* _SET PROBLEM_:
State how many lines in the listing below contain the word "Toggle". Give only the number.

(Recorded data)
***
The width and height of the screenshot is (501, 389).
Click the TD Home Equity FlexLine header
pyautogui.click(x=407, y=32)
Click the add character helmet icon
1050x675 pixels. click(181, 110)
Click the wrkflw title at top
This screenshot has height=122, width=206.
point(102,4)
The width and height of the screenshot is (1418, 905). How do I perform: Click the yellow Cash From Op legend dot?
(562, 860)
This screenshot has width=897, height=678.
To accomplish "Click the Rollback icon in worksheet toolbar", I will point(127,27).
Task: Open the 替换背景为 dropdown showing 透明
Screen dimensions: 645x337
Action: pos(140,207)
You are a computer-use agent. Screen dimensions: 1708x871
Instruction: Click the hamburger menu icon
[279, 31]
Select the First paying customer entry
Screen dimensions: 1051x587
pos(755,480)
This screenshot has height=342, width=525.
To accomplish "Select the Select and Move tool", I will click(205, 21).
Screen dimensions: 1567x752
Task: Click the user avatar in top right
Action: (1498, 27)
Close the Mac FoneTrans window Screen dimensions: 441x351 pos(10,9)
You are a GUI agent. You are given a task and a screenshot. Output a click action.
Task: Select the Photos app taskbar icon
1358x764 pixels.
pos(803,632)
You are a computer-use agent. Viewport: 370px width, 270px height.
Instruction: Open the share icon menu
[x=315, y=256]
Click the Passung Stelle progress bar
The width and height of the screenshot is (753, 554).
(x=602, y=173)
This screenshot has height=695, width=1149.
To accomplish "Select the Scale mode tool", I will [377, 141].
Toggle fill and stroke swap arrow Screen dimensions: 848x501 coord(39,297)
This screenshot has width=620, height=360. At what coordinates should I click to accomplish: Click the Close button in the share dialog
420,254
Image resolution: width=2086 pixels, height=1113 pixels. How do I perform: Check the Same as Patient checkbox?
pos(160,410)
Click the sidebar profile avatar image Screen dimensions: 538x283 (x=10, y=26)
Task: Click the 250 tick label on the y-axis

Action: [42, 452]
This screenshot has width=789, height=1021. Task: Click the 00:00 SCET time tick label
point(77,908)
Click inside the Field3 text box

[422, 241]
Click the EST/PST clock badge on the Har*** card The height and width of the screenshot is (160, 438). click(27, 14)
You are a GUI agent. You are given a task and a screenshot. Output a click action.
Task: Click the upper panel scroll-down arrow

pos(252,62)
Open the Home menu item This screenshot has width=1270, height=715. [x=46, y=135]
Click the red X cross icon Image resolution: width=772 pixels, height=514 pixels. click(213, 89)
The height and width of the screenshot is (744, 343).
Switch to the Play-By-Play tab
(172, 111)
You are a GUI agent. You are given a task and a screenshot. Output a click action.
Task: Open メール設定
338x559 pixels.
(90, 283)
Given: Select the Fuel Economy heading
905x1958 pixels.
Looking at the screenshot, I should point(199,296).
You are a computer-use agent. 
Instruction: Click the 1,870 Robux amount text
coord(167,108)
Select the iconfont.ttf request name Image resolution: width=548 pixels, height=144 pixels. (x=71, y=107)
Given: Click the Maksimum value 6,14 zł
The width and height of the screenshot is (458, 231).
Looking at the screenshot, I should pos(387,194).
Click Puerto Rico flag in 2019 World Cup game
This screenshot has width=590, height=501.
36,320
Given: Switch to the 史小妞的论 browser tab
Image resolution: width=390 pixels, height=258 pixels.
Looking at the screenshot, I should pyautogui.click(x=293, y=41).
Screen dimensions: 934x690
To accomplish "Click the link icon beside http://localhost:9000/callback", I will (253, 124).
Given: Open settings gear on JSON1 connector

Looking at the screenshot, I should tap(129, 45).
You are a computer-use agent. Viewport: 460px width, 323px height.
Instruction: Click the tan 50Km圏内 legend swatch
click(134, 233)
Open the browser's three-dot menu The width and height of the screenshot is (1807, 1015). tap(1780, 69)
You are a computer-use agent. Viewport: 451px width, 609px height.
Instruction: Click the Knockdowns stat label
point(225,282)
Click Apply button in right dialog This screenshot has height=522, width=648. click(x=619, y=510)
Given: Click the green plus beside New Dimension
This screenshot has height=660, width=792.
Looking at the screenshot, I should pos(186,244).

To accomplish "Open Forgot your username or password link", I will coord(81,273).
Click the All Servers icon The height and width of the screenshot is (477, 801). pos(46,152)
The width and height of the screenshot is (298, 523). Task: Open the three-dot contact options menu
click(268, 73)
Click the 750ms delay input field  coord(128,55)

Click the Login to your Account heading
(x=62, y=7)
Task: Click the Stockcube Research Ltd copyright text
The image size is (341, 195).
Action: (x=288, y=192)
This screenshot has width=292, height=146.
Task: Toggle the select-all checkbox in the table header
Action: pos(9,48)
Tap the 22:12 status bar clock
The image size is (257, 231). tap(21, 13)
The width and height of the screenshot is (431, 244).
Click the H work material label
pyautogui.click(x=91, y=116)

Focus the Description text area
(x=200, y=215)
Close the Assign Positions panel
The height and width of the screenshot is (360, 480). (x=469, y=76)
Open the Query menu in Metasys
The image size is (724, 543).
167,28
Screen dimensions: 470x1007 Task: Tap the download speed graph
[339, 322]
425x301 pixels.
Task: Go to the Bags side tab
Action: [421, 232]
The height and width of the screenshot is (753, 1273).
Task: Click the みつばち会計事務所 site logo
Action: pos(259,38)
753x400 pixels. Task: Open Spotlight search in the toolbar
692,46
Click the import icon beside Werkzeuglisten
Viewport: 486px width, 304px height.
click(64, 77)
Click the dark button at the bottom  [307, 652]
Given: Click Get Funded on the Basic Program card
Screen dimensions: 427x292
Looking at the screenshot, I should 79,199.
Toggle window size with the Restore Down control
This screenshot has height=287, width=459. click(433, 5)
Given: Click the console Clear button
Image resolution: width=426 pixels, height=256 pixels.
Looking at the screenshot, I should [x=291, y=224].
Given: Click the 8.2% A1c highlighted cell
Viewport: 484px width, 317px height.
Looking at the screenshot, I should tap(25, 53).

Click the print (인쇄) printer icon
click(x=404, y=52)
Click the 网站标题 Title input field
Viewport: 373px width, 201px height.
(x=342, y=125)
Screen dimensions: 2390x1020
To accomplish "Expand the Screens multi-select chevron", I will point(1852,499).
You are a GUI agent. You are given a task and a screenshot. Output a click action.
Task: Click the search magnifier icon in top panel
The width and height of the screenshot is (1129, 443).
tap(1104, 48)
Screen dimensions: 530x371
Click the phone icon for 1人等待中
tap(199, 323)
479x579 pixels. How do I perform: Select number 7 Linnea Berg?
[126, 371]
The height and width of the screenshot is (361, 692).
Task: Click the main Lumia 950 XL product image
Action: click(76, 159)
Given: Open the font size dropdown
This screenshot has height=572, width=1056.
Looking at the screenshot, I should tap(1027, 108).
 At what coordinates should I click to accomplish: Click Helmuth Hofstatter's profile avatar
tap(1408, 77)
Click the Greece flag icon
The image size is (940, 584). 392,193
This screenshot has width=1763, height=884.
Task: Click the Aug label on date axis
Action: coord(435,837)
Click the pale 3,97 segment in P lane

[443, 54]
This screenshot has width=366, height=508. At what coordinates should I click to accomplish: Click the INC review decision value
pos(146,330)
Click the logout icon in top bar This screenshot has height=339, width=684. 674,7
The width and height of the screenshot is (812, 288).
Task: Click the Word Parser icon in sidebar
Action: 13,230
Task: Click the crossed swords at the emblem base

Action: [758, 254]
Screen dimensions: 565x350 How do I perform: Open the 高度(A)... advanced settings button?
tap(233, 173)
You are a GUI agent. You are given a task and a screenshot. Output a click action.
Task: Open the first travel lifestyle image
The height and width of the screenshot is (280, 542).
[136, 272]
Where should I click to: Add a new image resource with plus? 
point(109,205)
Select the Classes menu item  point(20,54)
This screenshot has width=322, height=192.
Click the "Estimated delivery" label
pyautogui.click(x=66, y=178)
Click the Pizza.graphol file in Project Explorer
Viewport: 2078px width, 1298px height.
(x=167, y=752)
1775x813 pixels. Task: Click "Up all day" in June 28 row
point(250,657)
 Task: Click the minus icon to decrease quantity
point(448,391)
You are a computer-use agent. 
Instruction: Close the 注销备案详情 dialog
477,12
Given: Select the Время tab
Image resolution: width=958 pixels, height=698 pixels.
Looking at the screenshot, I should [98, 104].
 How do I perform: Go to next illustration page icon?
***
* _ANSWER FOR THE TASK_:
3